I did a little more research and came up with the following:

  • add the qus container as dependency for the actual service, which needs it
  • as this won't work in case of a restart, also add another dependency, which removes registered interpreters beforehand
  • as I couldn't make it run at boot of the host (didn't invest much time to investigate), I created a systemd service, which calls docker-compose up on boot and docker-compose down on shutdown (all relevant data is in persistent volumes)

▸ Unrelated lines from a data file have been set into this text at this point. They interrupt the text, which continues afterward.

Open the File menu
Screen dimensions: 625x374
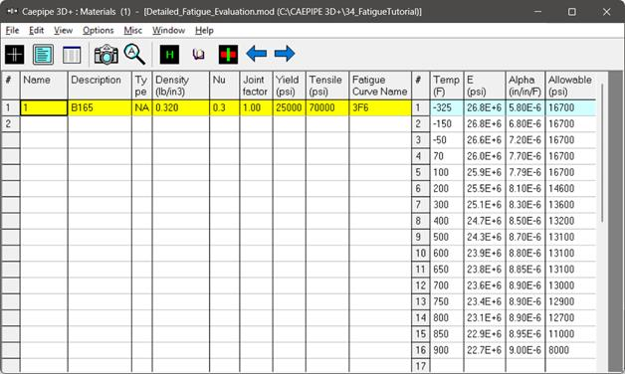point(12,30)
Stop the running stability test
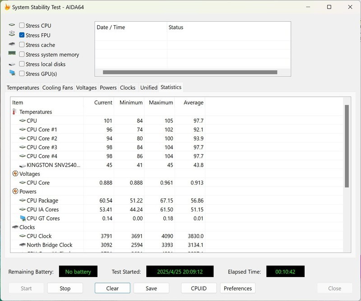Viewport: 361px width, 301px height. pyautogui.click(x=65, y=288)
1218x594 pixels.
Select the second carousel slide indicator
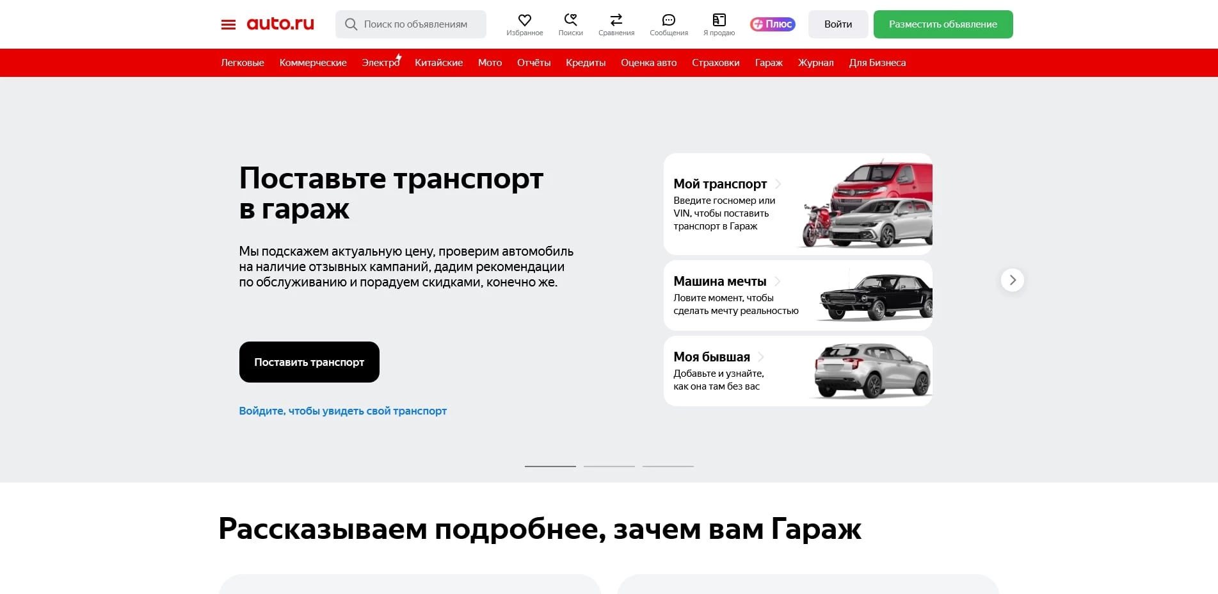point(609,466)
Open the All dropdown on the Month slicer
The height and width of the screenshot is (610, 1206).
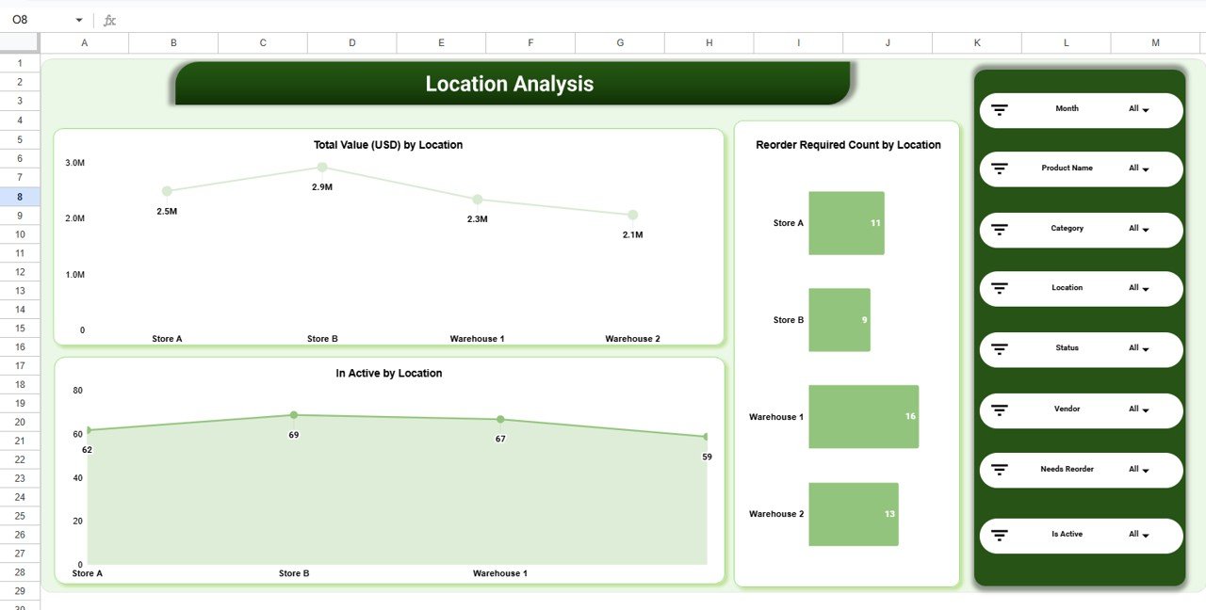coord(1145,109)
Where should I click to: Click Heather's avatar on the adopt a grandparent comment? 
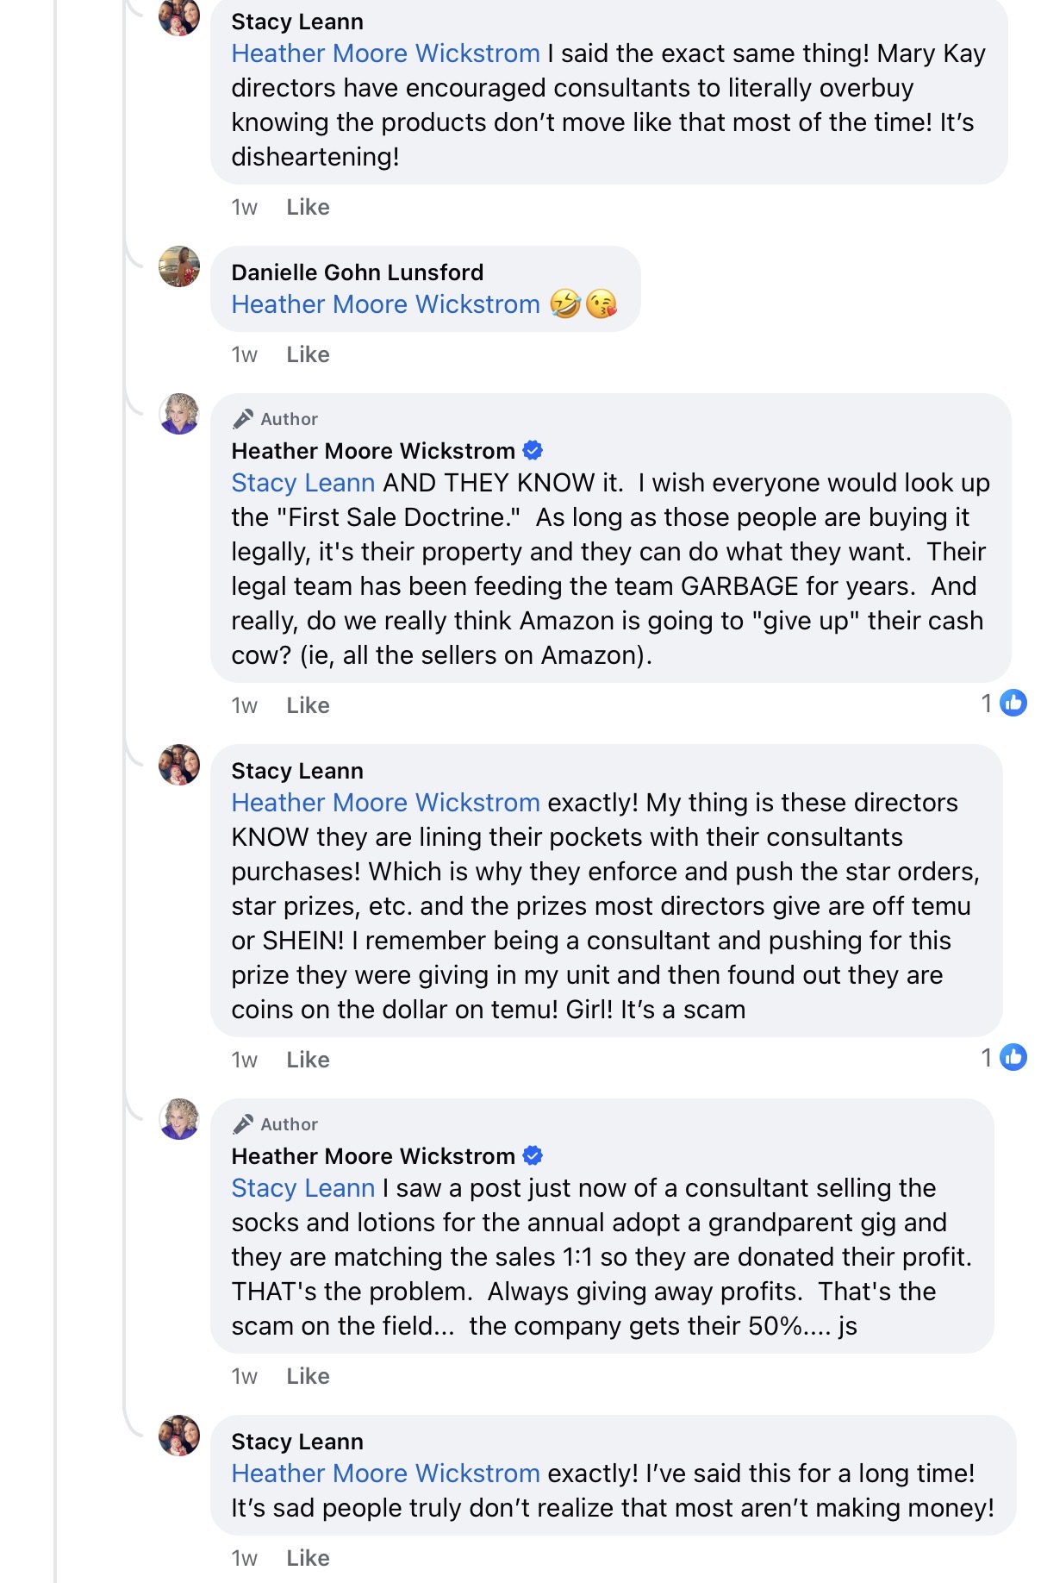179,1119
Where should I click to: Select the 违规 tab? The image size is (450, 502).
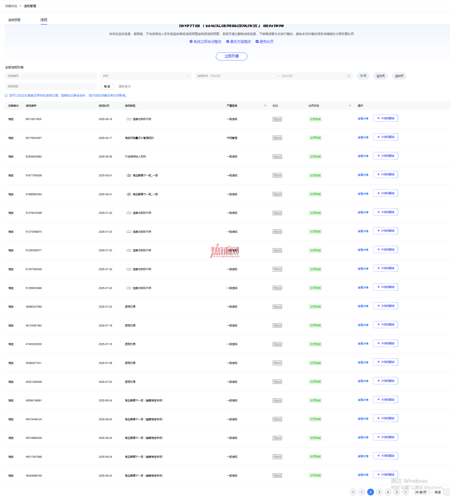pos(44,20)
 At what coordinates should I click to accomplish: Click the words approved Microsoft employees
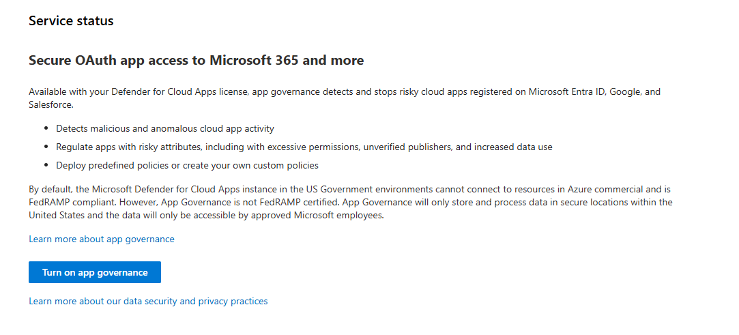[x=344, y=216]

exemplary docker-compose.yml:

version: "3"
services:
   archcomprem:
     image: aptman/qus
     command: '-- -r'
     privileged: true
   archcompins:
     image: aptman/qus
     command: '-s -- -p x86_64'
     privileged: true
     depends_on:
       archcomprem:
         condition: service_completed_successfully
   service:
     ...
     depends_on:
       archcompins:
         condition: service_completed_successfully

exemplary systemd service file:

[Unit]
Description=Starts service on boot and removes on shutdown
Requires=docker.service
After=docker.service
[Service]
Restart=always
WorkingDirectory=/directory/where/docker-compose.yml/is
# Shutdown container (if running) when unit is started
ExecStartPre=/usr/bin/docker-compose -f docker-compose.yml down
# Start container when unit is started
ExecStart=/usr/bin/docker-compose -f docker-compose.yml up
# Stop container when unit is stopped
ExecStop=/usr/bin/docker-compose -f docker-compose.yml down
[Install]
WantedBy=multi-user.target

Maybe not optimal but, at least sufficient for my use case. Maybe helps others to achieve the same or come up with other ideas.